Between 2008-2012, I have accumulated thousands of kilometers and hours
exploring the South Korean peninsula. Although politically and geographically land-
locked between North Korea and the turquoise waters of the northeastern Pacific
Ocean, I've successfully completed numerous cycling adventures in South Korea,
as well as, independent expeditions across western China and Outer Mongolia.
Looking back to 2009
From Gangneung City, Gangwon-do where I live with my family, I have ridden to
Busan, Gyeongsannam-do Province (5 times in 2009 alone, 20 days, 2000km)
meeting other cyclists while out riding.
I have bicycled from Seoul to Gangneung through Seoraksan National Park. I have
cycled from Seoul to Andong to Daegu, I have cycled from Ansan to Daecheon Beach
Boryeong and Byeongsanbando National Park. I have cycled many places in between
on simple bicycles.
I have cycled on Deokjeokdo Island, I have competed in the Korea Randonneur SBS
(Seoul-Busan-Seoul) 1000km, 75 hour bicycle endurance race (finishing 478km in 26
hours*), I will return to the event in 2012 and make a second attempt.
Pursuing an interest in cycling and promoting the activity here in South Korea, I have
built a website dedicated to Cycling in Korea, it's called the Korean-World.
Every month, approximately 3000 international guests visit this adventure blog,
enjoy free updates about adventure cycling, expeditions, all packed with ideas to
launch other expeditions. I intend to share all this information and links to many of
my favorite blogs, linking other explorers and adventurers free of charge.
Details of the expedition, HimalayasX2011:
3200km/1800miles by bicycle, 500km by hitchhiking, 3240km by standing-room only train*, 1028km bus*
7968km of extreme travel with a bicycle, train, bus.
I encountered local cultures, languages, food, transportation and used old paper maps as navigation.
This was not an expedition about crossing the longest distances (world circumnavigation riders have done all that).
Body weight: before expedition= 95kg. completing expedition= 70kg.
Objectives of this expedition were about:
*learning to document expedition travel in a journal
*learning to record video and photos that can illustrate, as well as educate from life experiences on the road
*to experience places that I have seen through maps;
*to experience some of the world's best desert highways, mountain routes while challenging the terrain, climate,
topography and elevations (above 4000 meters)
*learn to ride a bicycle self-sustained for an extended journey without ride support, backups, or sag wagons.
*to raise awareness of several, non-profit organizations
*to build networks with other explorers and share
*to prepare for future expeditions
*to live to face my inner fears, overcome physical and mental challenges and
to live my dreams while on an independent journey.
Travel Route:
Starting from South Korea, I crossed the Sea from the Incheon ferry terminal on a
passenger ferry to Tianjin (30 hours), after I cycled through Beijing, visited the
Summer Palace and Forbidden City, and Chairman Mao's mausoleum, and made new
friendships with many Chinese and found help from other international people while
visiting the capital of China.
I bought a train ticket for Urumqi, Xinjiang/Uyghur Autonomous Region and stood
with my bicycle for 36 hours (3240km), the overcrowded train ticket cost 50,000
Korean Won, an alternative to a 1,500,000won flight to Urumqi airport from Korea.
Finally, I arrived at the start of the cycling expedition, Urumqi, Xinjiang/Uyghur
Autonomous Region of western China.
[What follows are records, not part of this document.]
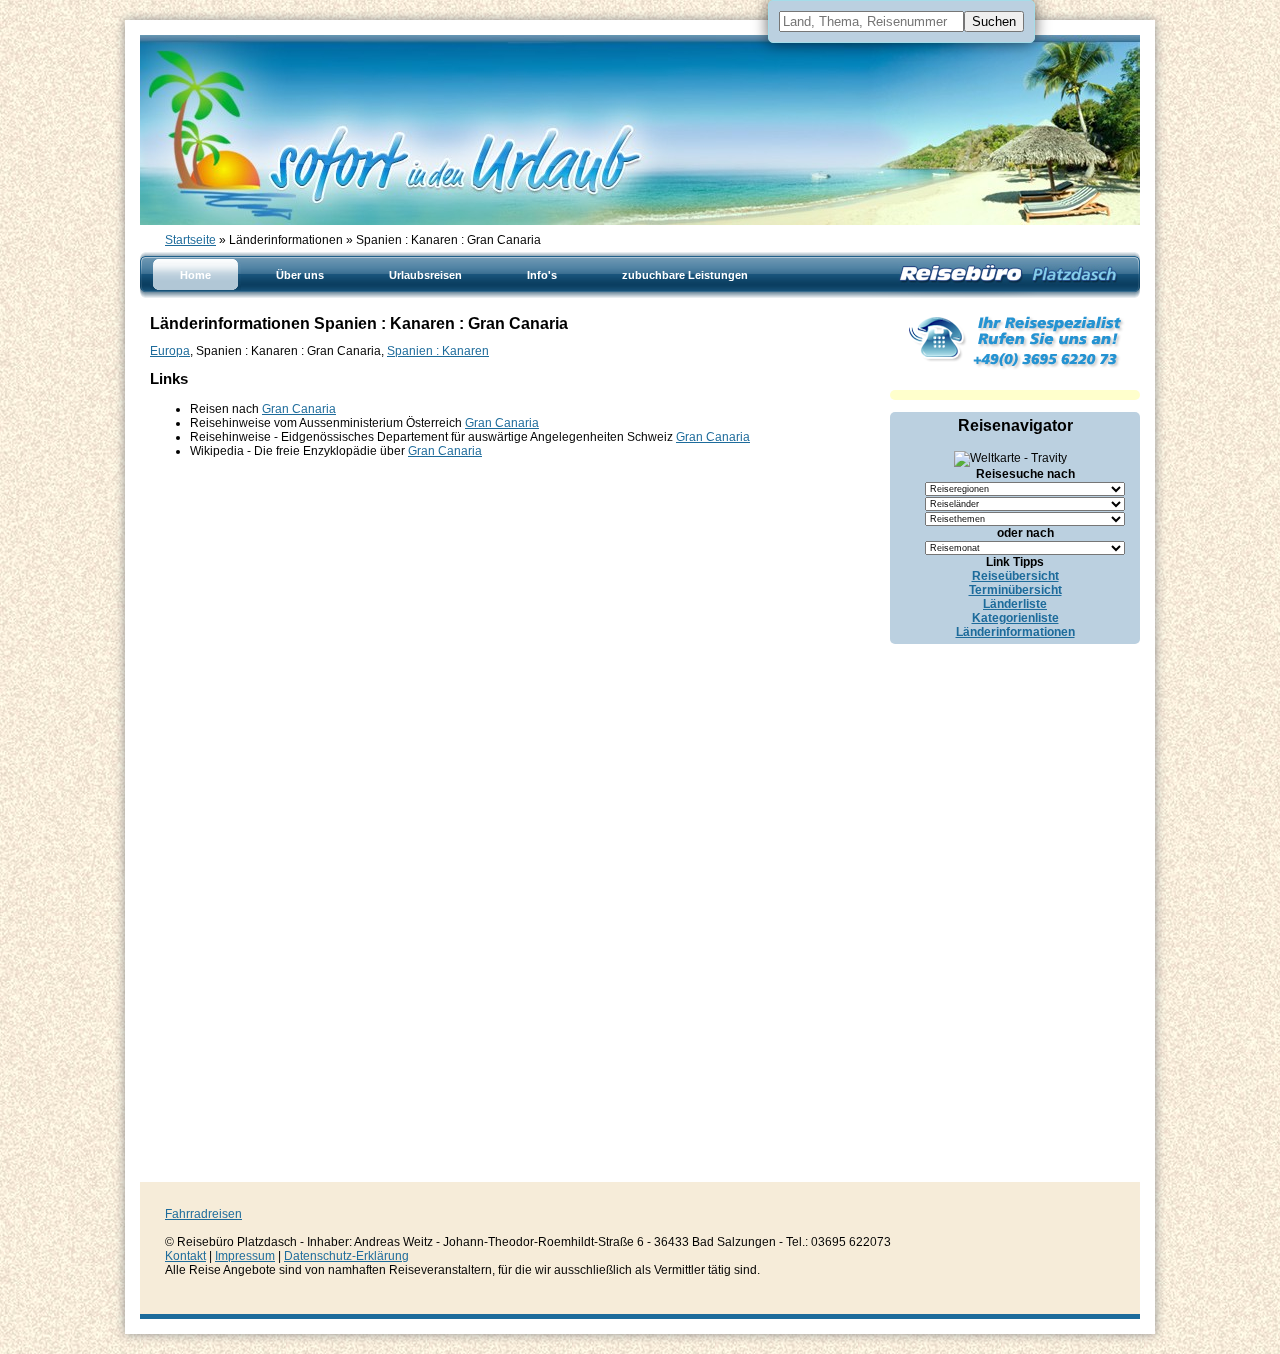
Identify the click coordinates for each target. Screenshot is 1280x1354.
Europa (170, 351)
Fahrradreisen (203, 1214)
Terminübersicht (1015, 590)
From Urumqi, I immediately started out cycling
in the open desert highways.
From the city of Urumqi, you enter the Borohoro ranges of the Tian Shan Mountains,
these high deserts contain rivers winding through the giant sand colored mountains,
complete with camels walking these tracts, both roads and rivers to the locals.
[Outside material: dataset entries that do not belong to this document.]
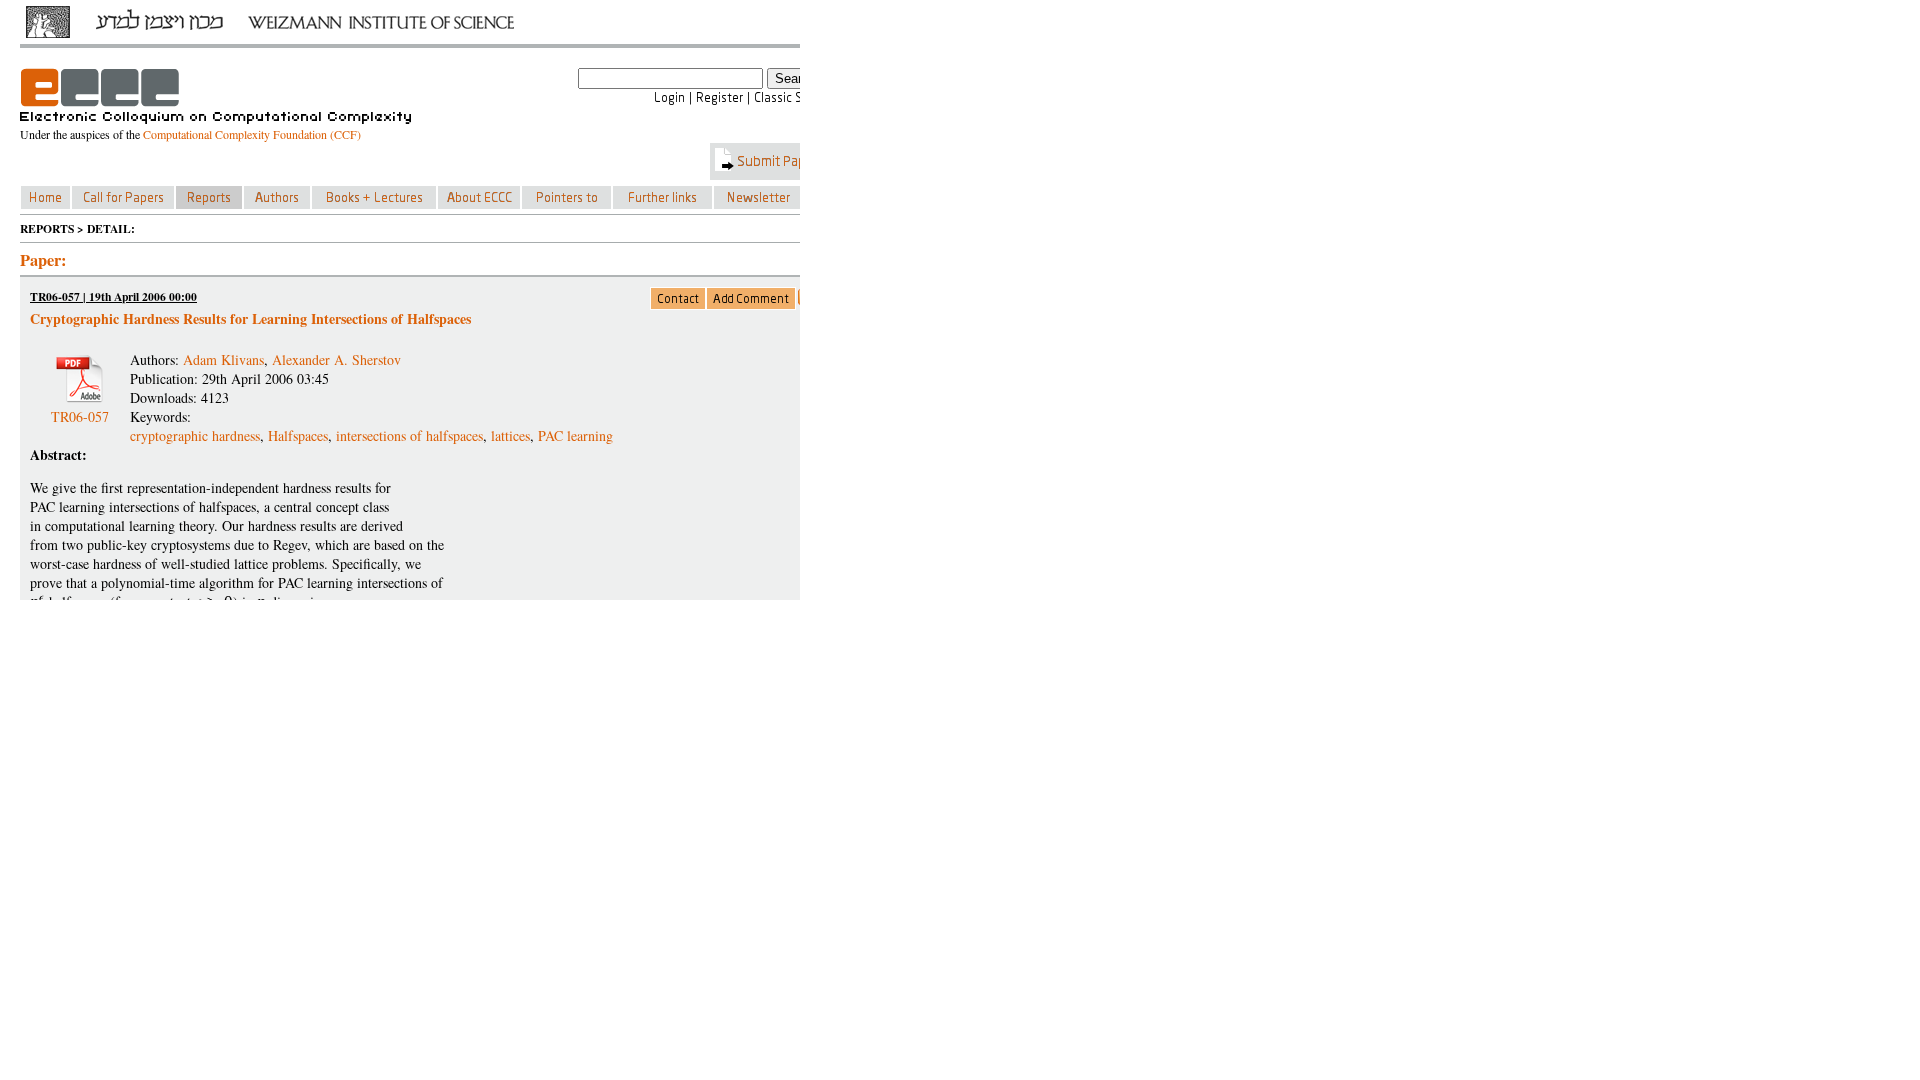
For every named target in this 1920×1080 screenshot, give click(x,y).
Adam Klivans (223, 359)
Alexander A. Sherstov (336, 359)
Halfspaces (298, 435)
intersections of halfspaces (409, 435)
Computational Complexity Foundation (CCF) (252, 134)
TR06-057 (80, 408)
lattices (510, 435)
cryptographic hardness (195, 435)
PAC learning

After crossing the Tian Shan ranges, it's desert again in continuum. I managed to ride
the G314 Karakoram Highway which runs parallel to the original route still used by
locals, a bumpy route, but not the worst in the area.
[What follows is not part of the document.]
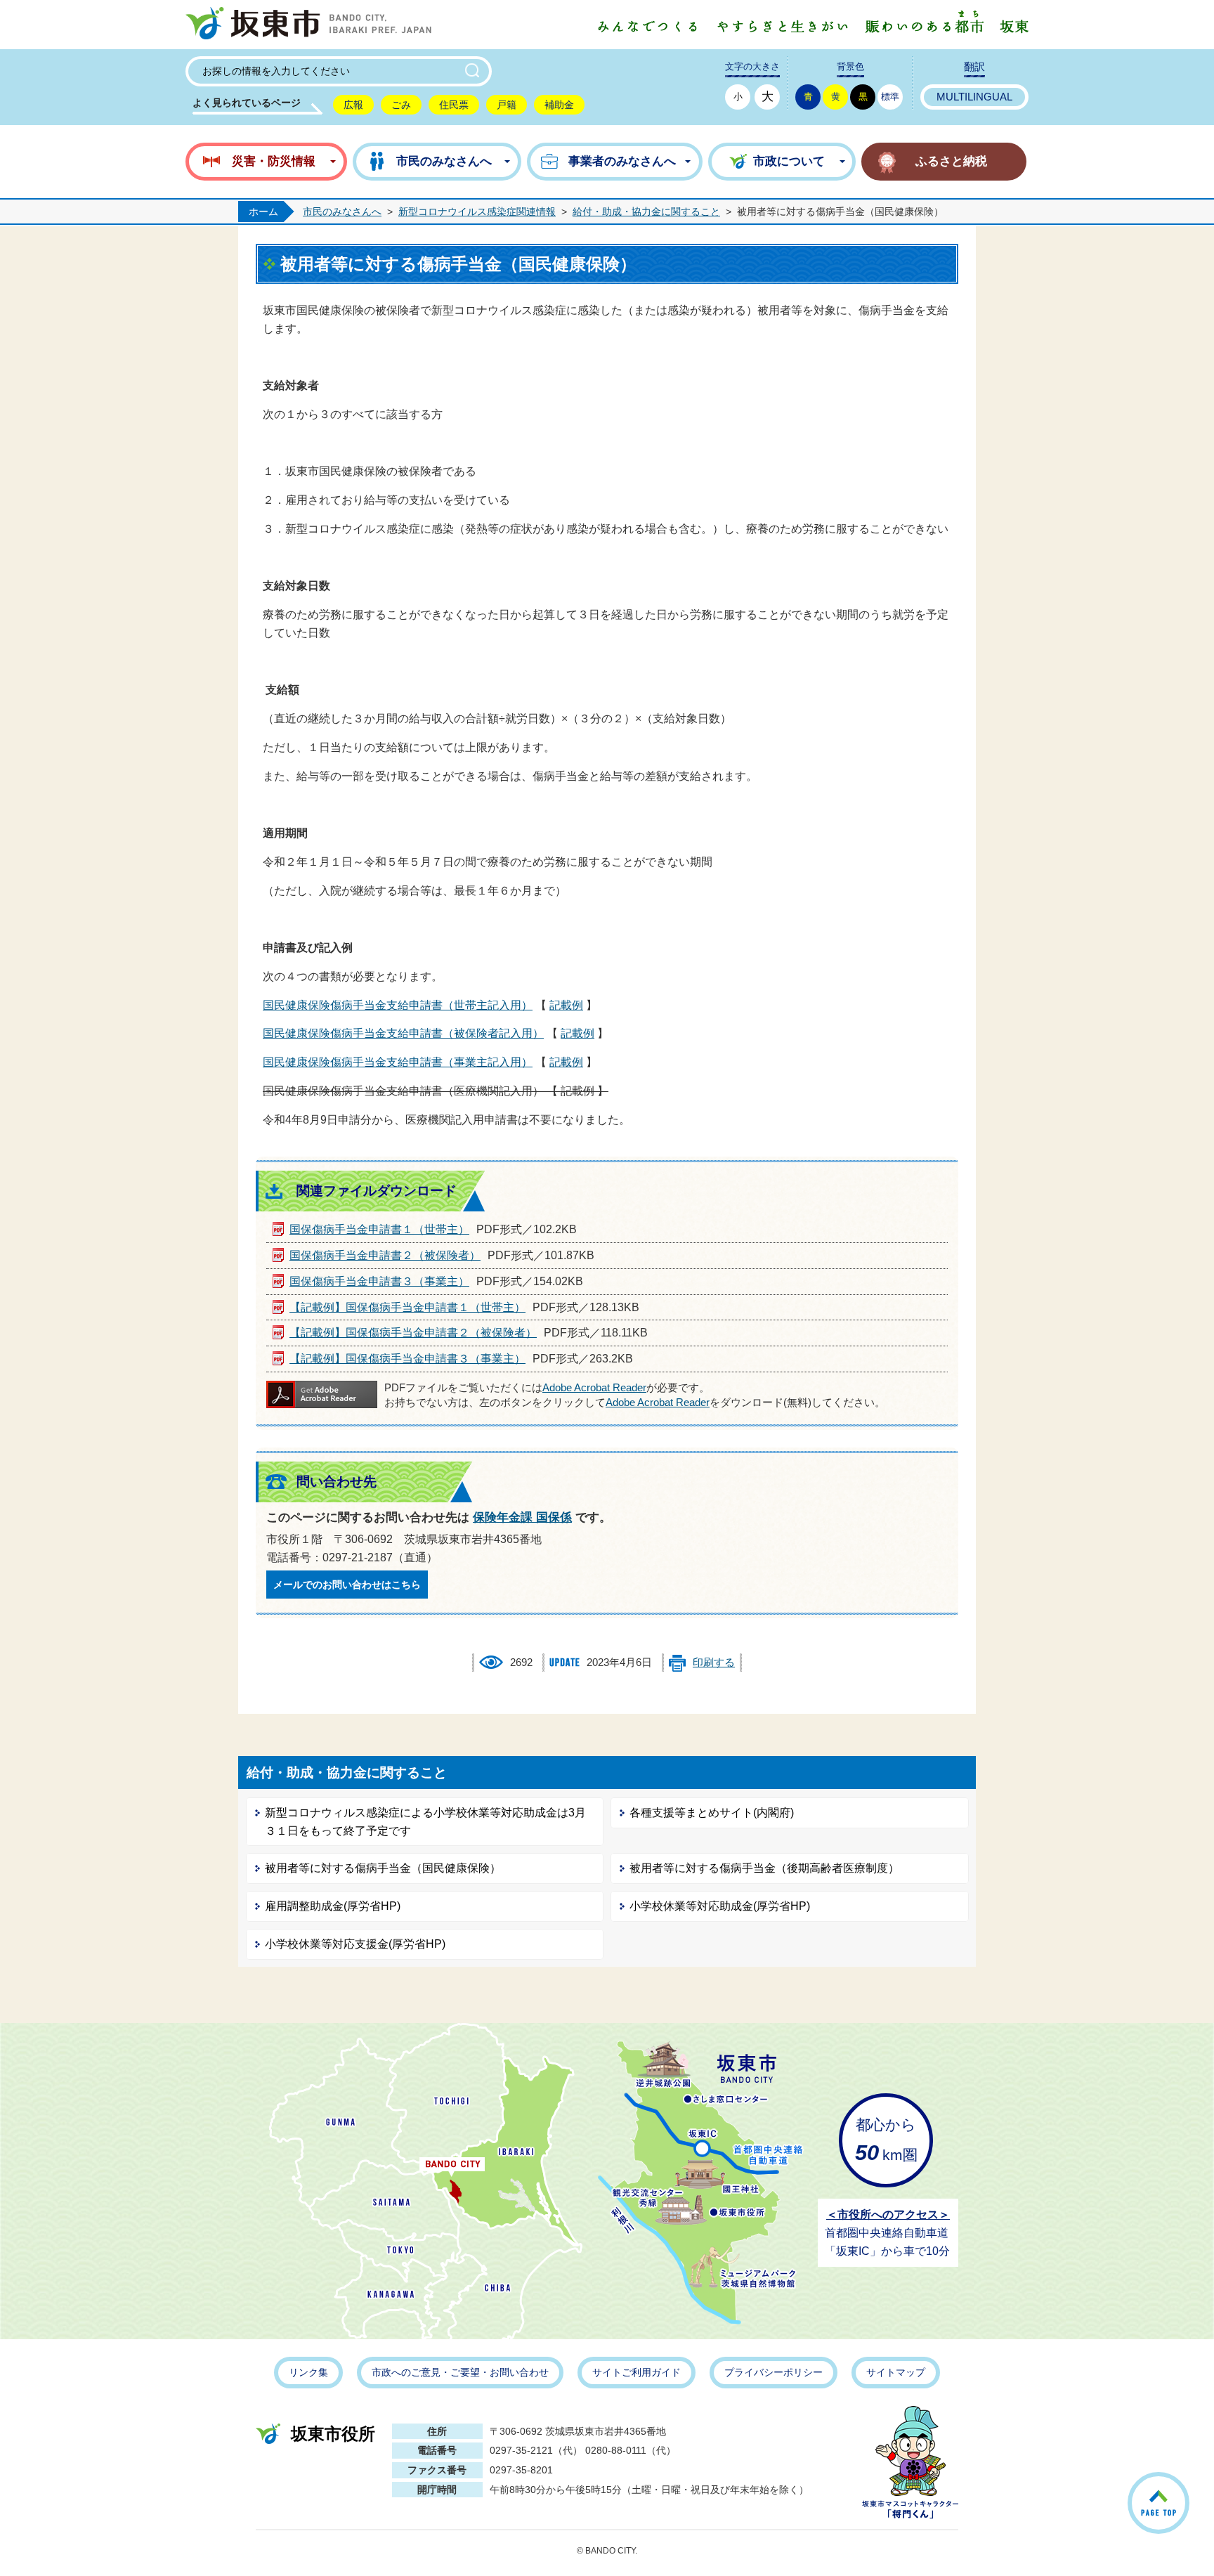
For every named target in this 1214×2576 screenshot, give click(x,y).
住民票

Along the highway, there were long stretches without settlements or villages.
If you needed water, it was best to ask passerby's on the highway, which is why I
stayed close to this route.
I met two Chinese friends before crossing the Tian Shan, and I promised to visit their
families in Korla, this happened to be a great diversion for the expedition.
More deserts and finally the oasis that is Korla, a mixture of Uyghur and Chinese
cultures, a mixture of foods, music, languages, and development projects, a new and
old city, modernizing in China today.
Once the weekend passed by in Korla, it was a long ride back to the Tian Shan, to
reach Luntai. This is the last official Uyghur settlement entering the Taklamakan
Desert (455km after Luntai/552km from Luntai to Mimfeng).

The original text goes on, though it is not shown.